Russian first edition of the novel

A Valentine to The Master and Margarita

In this season of love, I’m posting Valentines to inspirations for my own novel, The Demon in Business Class. This is the fourth – find the others here.

My previous love notes were to works or creators that I followed for years. Mikhail Bulgakov’s The Master and Margarita happened to come into my life at the right time — I found it on a bookstore table, and bought it on a whim.

Though I use books to find styles and moods, I tend to avoid books with similar stories to ones I am currently writing, and deals with demons and thwarted love come awfully close. So I say whim, but I think inspiration. Without this great novel and its many lessons, The Demon in Business Class would be a different and worse book, if finished book at all.

The Master and Margarita is a hallucinatory horror satire, a story about capricious, florid evil challenging methodical, dull evil. The Devil wants to host a great party in Soviet Moscow, but while he can bully past greedy functionaries — or behead them, or teleport them to Yalta — he needs a willing human hostess. The desperate Margarita searches for her writer lover, crushed by the official rejection of his beautiful novel about the last days of Jesus’s earthly life. A deal is struck, one that leads through horror toward unearthly peace.

The Russian people now treasure the novel, both as a story and as one of the few surviving honest descriptions of life under Stalin. Despite demons, talking cats, magic flights over Moscow, and a grand ball by turns miraculous and ghastly, the novel also captures the injustice of ordinary life in that fear-soaked time.

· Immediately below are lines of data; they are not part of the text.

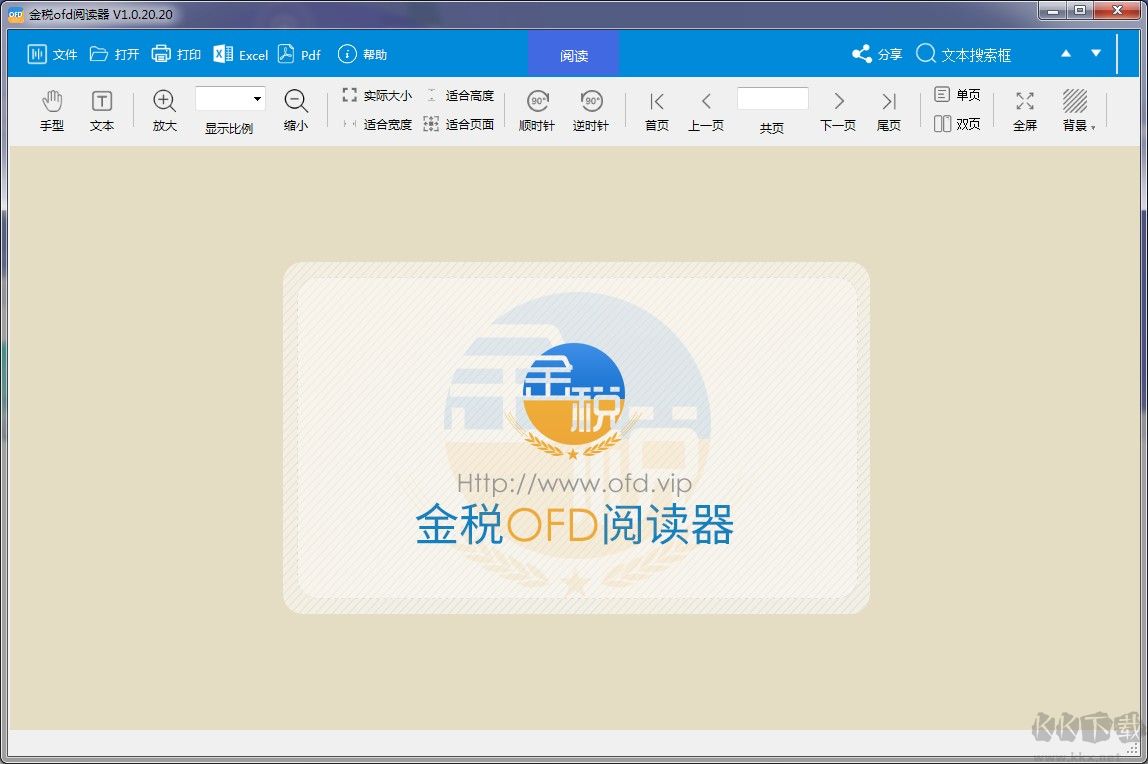Rotate page clockwise with 顺时针

[x=537, y=108]
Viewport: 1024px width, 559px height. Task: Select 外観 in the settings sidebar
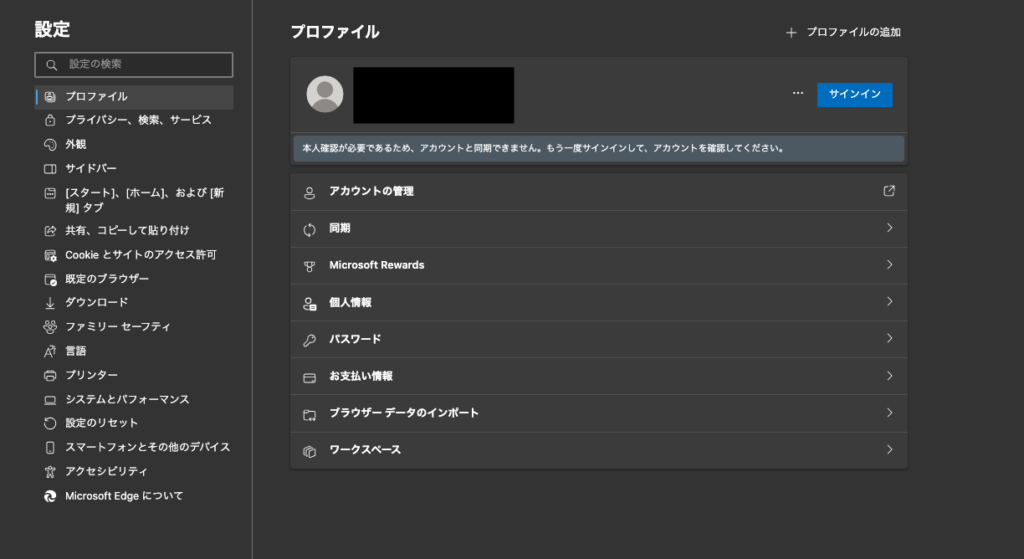click(76, 144)
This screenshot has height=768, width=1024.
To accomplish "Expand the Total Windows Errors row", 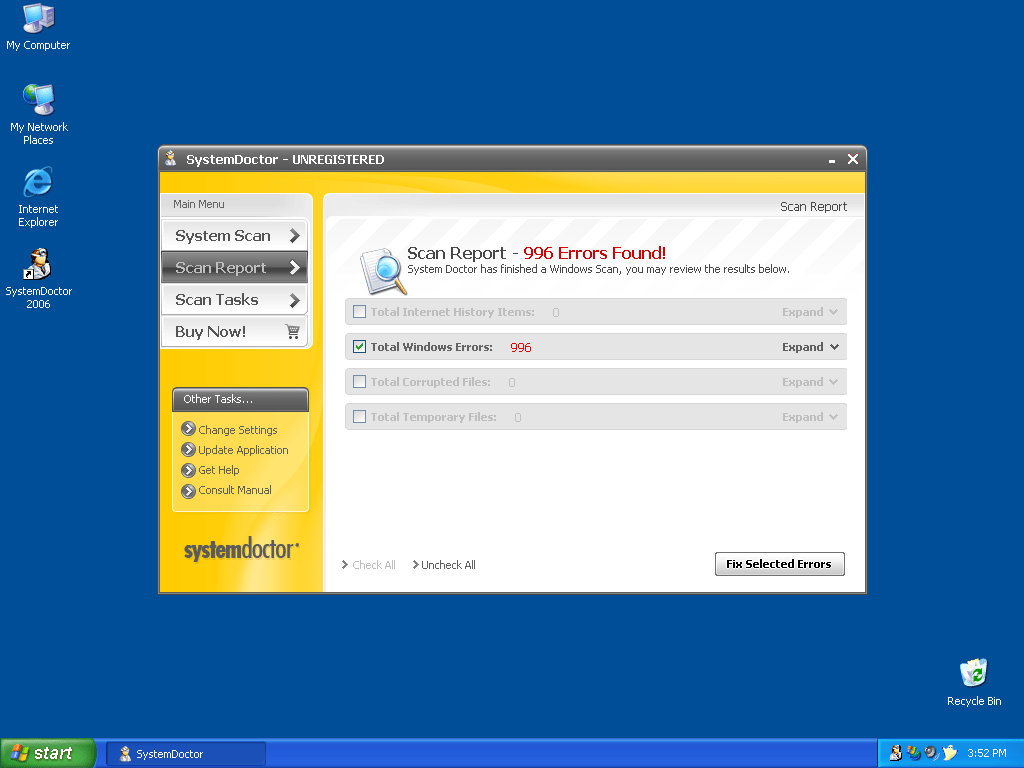I will click(809, 347).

In many ways, my novel opposes Bulgakov’s. My demon is an evanescence, not the intelligence in charge. Margarita embraces the demonic to restore her lover; my characters escape the fantastic for each other. Bulgakov ends with hope and love. My characters — well, read for yourself.

It’s instead that honesty and ordinariness that inspired me — really that solved my worst problem — and took The Demon in Business Class to greater breadth and depth.

My earliest concepts of Demon focused on the love story, the characters’ unsuitability for it, and what they had to go through to keep it. To highlight the opposition, I imagined a world with modern technology but also overt and obvious magic. I knew the fantastic had to be there, but I couldn’t say why, and that ignorance was in my way. I wrote 400 pages of novel and felt painted into a corner.

Bulgakov showed me my initial error. I had chosen to flavor my book in my time and with my brilliant experience, which showed me a world where fast transportation and instant communication had brought ancient cultures right up against each other, without time and understanding to moderate. I saw nations in flux, saw fusion and friction, all the while working alongside smart, ambitious people.

Having been offered all that, I was making it an aside, in favor of my own engineered fantasies, for stakes that needed over-explaining in a bubble. Many books are their own place, with no referent to our world, but I was trying to make my own small place out of a big place.

Fantasy need not be a rejection of the world as it is, because most fantasies, and horrors, form inside us, our own processing of our hopes and fears through the lens of our culture. I had a rich world to work with — the only real world, pace ecstatics and Philip K Dick. All I had to do was… be in it, in both its facts and its dreams.

So I followed Bulgakov’s example. My narrator went to the background, my plot got trimmed. My characters grew sharper, less erudite, feeling not talking. The magic became secret, costly, and hard-won — and usually inconvenient. It made for a better novel, if a more exacting one to write.

It also made for a novel that knew what it wanted to say, about where the world was going and how we might accept, reject, or stand back from it. Already the real few years since Demon‘s setting have shown it got things right.

Despite demons, star-crossed lovers, hidden conspiracies, immortals, and a single night of miracles and horror, maybe The Demon in Business Class will also read, over time, like an honest description of this period in human life.

I wonder if readers will feel as lucky not to live in my time as I do not to live in Margarita’s.